On initial inspection, deputies found no other evidence to back up Julio’s story: no forced door, no tell-tale getaway spin from tire tracks in the parking lot gravel bed, no gun. Grasso’s watch and wallet were intact. The $50 still left in the till was the total take, the son said, due to a slow evening.
Not considered suspects, Grasso’s wife, son, and the waitress were nonetheless taken to San Jose for questioning. Mary Grasso, news sources soon reported, was placed under a doctor’s care for nervous exhaustion. Meantime, deputies returned to investigate the crime scene, including a search of the Grasso’s apartment in the rear of the Capri.
It was the first murder in the Morgan Hill-Madrone area in a decade. There had been no previous hold-ups at the Club Capri. Authorities puzzled over the reason a sole gunman would have committed the act. The questioning of Grasso’s wife, son, and the waitress intensified.
The case seemed headed nowhere until the search team found the murder weapon, a 5-shot, .38-caliber pistol, hidden in an attic space in the Grasso apartment. Hidden beneath nearby rafters, they located a large cache of money. Within 24 hours, deputies had their breakthrough. Under separate questioning, unable to show any bruises from the supposed struggle with his father’s assailant, and confronted with the pistol and the cash, Julio, an unemployed carpenter’s apprentice, confessed to the murder.

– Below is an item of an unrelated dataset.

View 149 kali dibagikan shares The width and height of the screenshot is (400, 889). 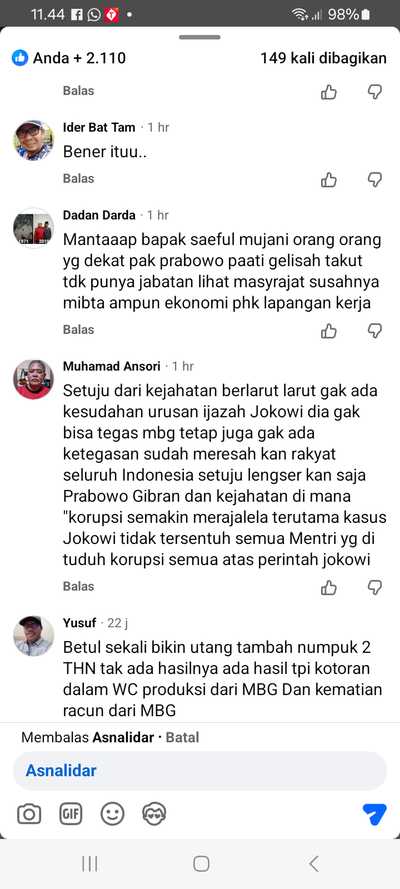[324, 58]
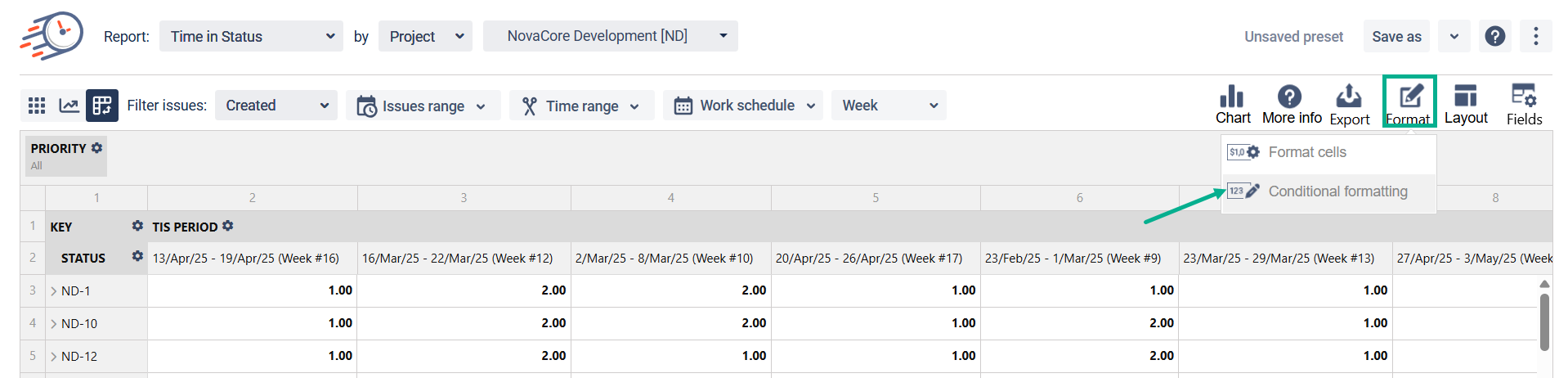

The case was quickly labeled the “installment murder” in newspaper headlines after it was learned that Julio’s stepmother, Mary Grasso, and waitress Patricia Perry, had each approached him offering to pay him over time, in increments, once he bumped off his dad.
Mary, it turned out, had been complaining about her husband for years. The couple had often been seen and heard squabbling. Six years previously, Grasso had fired shots at his wife. When deputies arrived to quell the disturbance, Grasso scuffled with one, breaking the officer’s wrist in what was later described as a berserk episode. Even after such a violent display, Mary had refused to press charges. She often remarked to others that Joe was “not a fit person to have around.” Perry, who had been living with the couple for about a year, confirmed her boss’s harsh demeanor.

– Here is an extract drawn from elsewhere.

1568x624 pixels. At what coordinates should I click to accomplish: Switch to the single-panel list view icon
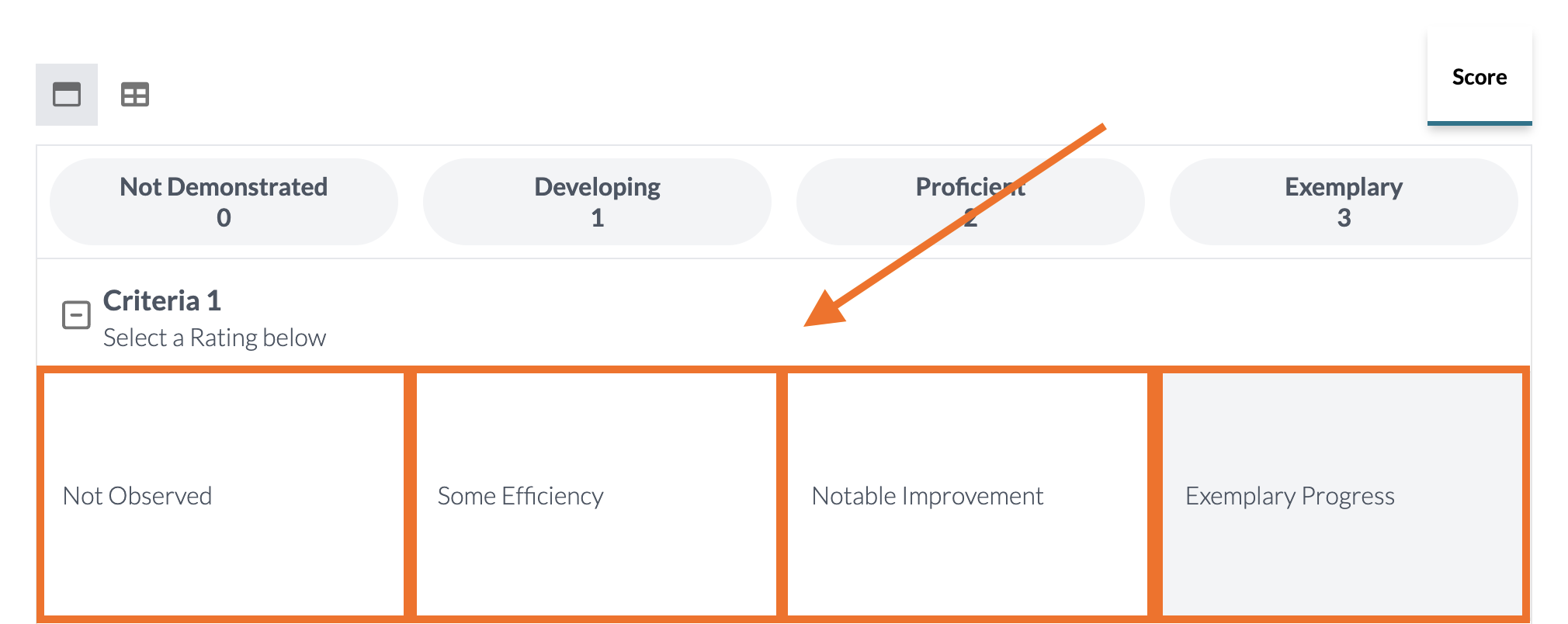pos(67,95)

Testimony revealed that, on the evening in question, about eight hours before the crime occurred, Patricia had “joked” to Julio that she would pay him $2,000 to murder his father. The same evening, following another fight with her husband, Mary outright gave Julio $1,000 from the club’s safe to commit the murder. She promised an additional $2,000 in installments over time. The three then sat to work out the details over a cup of coffee, plotting to make the hit after closing time.

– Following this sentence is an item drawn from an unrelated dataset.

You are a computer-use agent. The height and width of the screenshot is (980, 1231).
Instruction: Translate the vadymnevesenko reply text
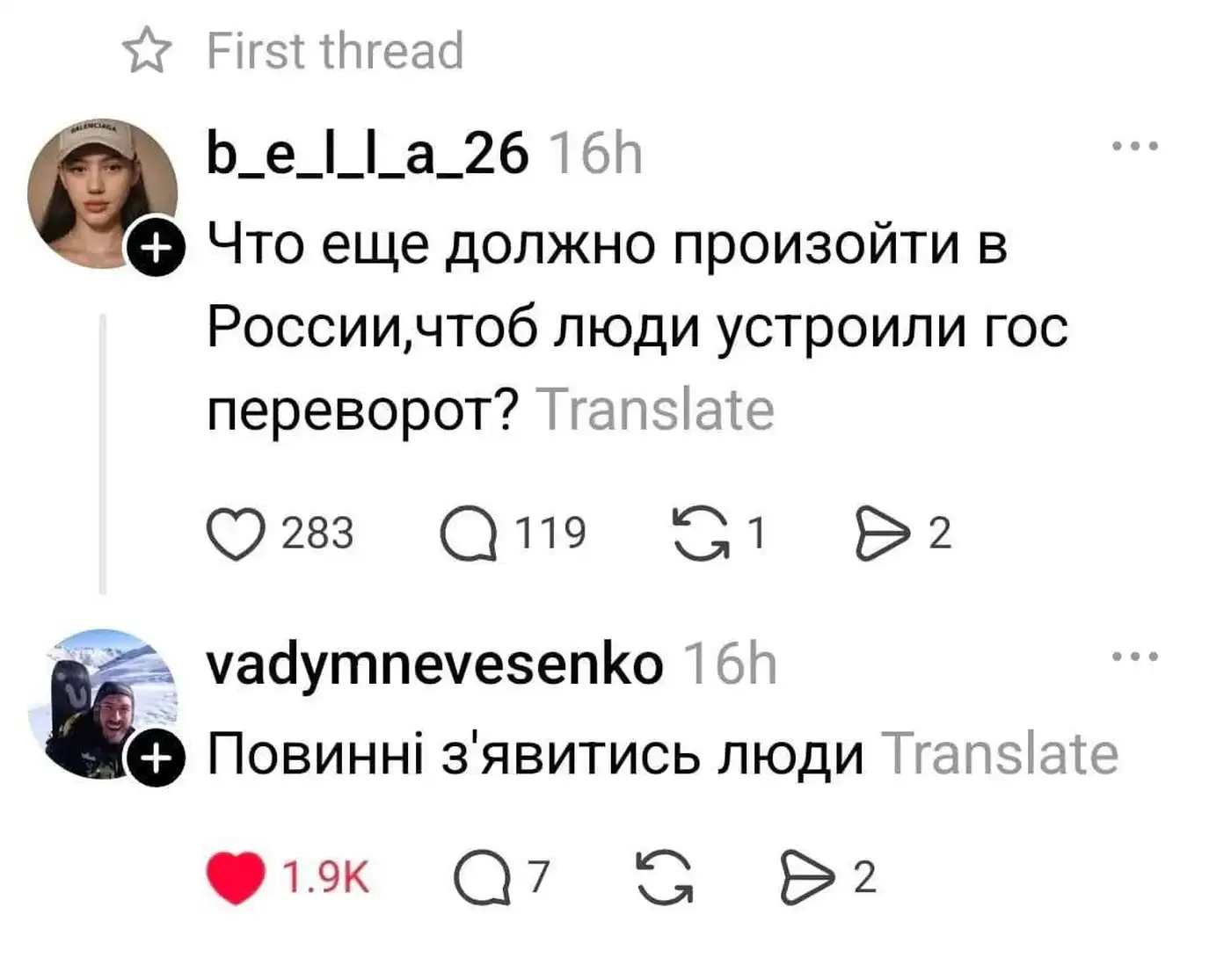coord(1000,754)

According to his later confession, Julio entered the tavern that night shaking. He didn’t want to kill his father. But he needed money. His estranged wife was expecting a baby, but he had no funds to pay the upcoming hospital bill. It was only when Grasso looked up at him from counting the bills and said, “Hello,” that Julio’s resolve was firmed. “Good-bye,” he murmured to himself, before firing the bullets into his father.
According to her alibi, Mary had spent long years in physical and mental suffering at her husband’s hands. Still, along with her stepson, she was convicted on first-degree murder charges and sentenced to life in prison. Waitress Patricia Perry, sentenced to second-degree murder for conspiracy, got off light, with only a five-year sentence. Judge William F. James had followed the recommendations laid down by the jury.
Before long, life in little Madrone settled down. And as the three co-conspirators languished in prison, automobile traffic continued to speed along, on Highway 101, past the Club Capri.